** begin **

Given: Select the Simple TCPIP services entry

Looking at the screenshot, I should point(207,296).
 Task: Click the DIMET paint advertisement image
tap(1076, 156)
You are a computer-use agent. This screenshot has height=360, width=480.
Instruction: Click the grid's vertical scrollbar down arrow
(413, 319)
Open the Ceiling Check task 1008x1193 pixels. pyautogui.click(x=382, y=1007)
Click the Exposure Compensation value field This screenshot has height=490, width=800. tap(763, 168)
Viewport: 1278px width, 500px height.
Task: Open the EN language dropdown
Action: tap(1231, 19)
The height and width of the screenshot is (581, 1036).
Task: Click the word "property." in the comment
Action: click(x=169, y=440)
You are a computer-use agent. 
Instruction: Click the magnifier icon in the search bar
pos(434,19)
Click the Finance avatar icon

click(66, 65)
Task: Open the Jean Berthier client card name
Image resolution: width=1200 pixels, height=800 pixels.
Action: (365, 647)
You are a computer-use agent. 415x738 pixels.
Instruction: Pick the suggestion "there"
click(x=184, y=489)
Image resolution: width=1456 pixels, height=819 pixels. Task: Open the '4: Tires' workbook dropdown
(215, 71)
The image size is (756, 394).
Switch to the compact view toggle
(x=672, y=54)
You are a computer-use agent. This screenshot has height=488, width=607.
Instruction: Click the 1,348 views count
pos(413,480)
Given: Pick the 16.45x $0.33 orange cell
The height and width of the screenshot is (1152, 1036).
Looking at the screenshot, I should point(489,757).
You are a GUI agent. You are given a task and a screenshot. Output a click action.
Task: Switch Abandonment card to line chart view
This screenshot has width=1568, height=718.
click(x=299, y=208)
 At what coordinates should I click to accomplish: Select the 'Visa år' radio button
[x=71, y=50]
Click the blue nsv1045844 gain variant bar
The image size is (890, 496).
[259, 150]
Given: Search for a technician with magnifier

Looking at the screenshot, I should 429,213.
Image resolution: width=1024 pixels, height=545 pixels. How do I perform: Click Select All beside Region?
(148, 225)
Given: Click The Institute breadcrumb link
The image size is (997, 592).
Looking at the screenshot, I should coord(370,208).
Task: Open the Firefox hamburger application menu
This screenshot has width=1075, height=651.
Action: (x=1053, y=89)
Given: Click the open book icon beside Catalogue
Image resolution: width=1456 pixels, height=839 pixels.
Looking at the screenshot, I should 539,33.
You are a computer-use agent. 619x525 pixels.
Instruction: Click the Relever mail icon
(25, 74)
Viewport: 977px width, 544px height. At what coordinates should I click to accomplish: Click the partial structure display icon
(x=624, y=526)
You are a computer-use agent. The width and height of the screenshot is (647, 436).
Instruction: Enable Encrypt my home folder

** end **

Copy all of the records above line for line, with no changes.

Given: Select the Simple TCPIP services entry

Looking at the screenshot, I should point(207,296).
 Task: Click the DIMET paint advertisement image
tap(1076, 156)
You are a computer-use agent. This screenshot has height=360, width=480.
Instruction: Click the grid's vertical scrollbar down arrow
(413, 319)
Open the Ceiling Check task 1008x1193 pixels. pyautogui.click(x=382, y=1007)
Click the Exposure Compensation value field This screenshot has height=490, width=800. tap(763, 168)
Viewport: 1278px width, 500px height.
Task: Open the EN language dropdown
Action: tap(1231, 19)
The height and width of the screenshot is (581, 1036).
Task: Click the word "property." in the comment
Action: click(x=169, y=440)
You are a computer-use agent. 
Instruction: Click the magnifier icon in the search bar
pos(434,19)
Click the Finance avatar icon

click(66, 65)
Task: Open the Jean Berthier client card name
Image resolution: width=1200 pixels, height=800 pixels.
Action: (365, 647)
You are a computer-use agent. 415x738 pixels.
Instruction: Pick the suggestion "there"
click(x=184, y=489)
Image resolution: width=1456 pixels, height=819 pixels. Task: Open the '4: Tires' workbook dropdown
(215, 71)
The image size is (756, 394).
Switch to the compact view toggle
(x=672, y=54)
You are a computer-use agent. This screenshot has height=488, width=607.
Instruction: Click the 1,348 views count
pos(413,480)
Given: Pick the 16.45x $0.33 orange cell
The height and width of the screenshot is (1152, 1036).
Looking at the screenshot, I should point(489,757).
You are a GUI agent. You are given a task and a screenshot. Output a click action.
Task: Switch Abandonment card to line chart view
This screenshot has width=1568, height=718.
click(x=299, y=208)
 At what coordinates should I click to accomplish: Select the 'Visa år' radio button
[x=71, y=50]
Click the blue nsv1045844 gain variant bar
The image size is (890, 496).
[259, 150]
Given: Search for a technician with magnifier

Looking at the screenshot, I should 429,213.
Image resolution: width=1024 pixels, height=545 pixels. How do I perform: Click Select All beside Region?
(148, 225)
Given: Click The Institute breadcrumb link
The image size is (997, 592).
Looking at the screenshot, I should coord(370,208).
Task: Open the Firefox hamburger application menu
This screenshot has width=1075, height=651.
Action: (x=1053, y=89)
Given: Click the open book icon beside Catalogue
Image resolution: width=1456 pixels, height=839 pixels.
Looking at the screenshot, I should 539,33.
You are a computer-use agent. 619x525 pixels.
Instruction: Click the Relever mail icon
(25, 74)
Viewport: 977px width, 544px height. At what coordinates should I click to accomplish: Click the partial structure display icon
(x=624, y=526)
You are a computer-use agent. The width and height of the screenshot is (647, 436).
Instruction: Enable Encrypt my home folder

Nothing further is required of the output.